Fr. Giussani astounds me. When I read his words I often find my heart sort of throbbing, like it can sense a promised freedom. It reminds me of that song we used to sing from Malachi 4:2:
"For you who fear my name/ the sun of righteousness will rise/ with healing in his wings, healing in his wings/ and you will skip about for joy like calves let from the stall...."
It is a freedom which I know, and yet it is also so foreign. His words stir up in me the longing, though, and that longing is priceless.
Here is an example of something that strikes me, spoken in the context of a meditation on the Visitation of Mary to Elizabeth:
When are you free? You’re free when you’re willing to do what God wants. Before the Infinite, only before the Infinite is man free, detached from himself. When you’re like this, you’re immediately ready to feel and meet the needs of others. What a lesson for us! These are the first characteristics of a man who lives life as a pilgrimage.

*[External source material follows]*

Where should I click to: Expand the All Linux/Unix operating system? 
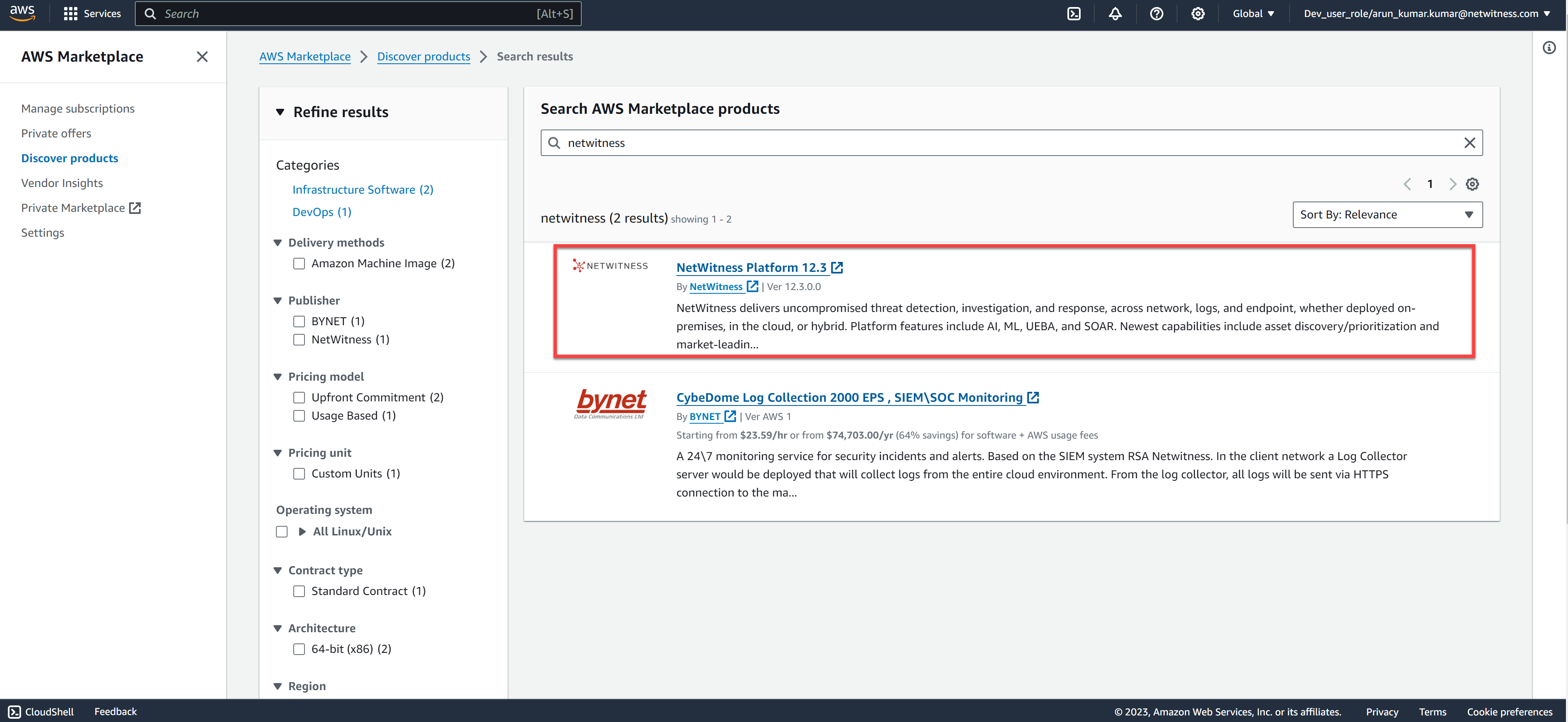(302, 531)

See, this just does something to me. I can read other spiritual writers and find good thoughts, important principles, and the like, but reading Giussani pokes me in the heart and tells me "this is how you are to live." I have often said that the void I most keenly felt as a Protestant, as a young follower of Christ, was the void of having no one show me "this is how you are to live." It was all doctrine, ideas, beliefs. Which are all important. But they are also all useless if you do not live! Better late than never! Perhaps, I will finally learn, experience, how Christ wishes me to live!!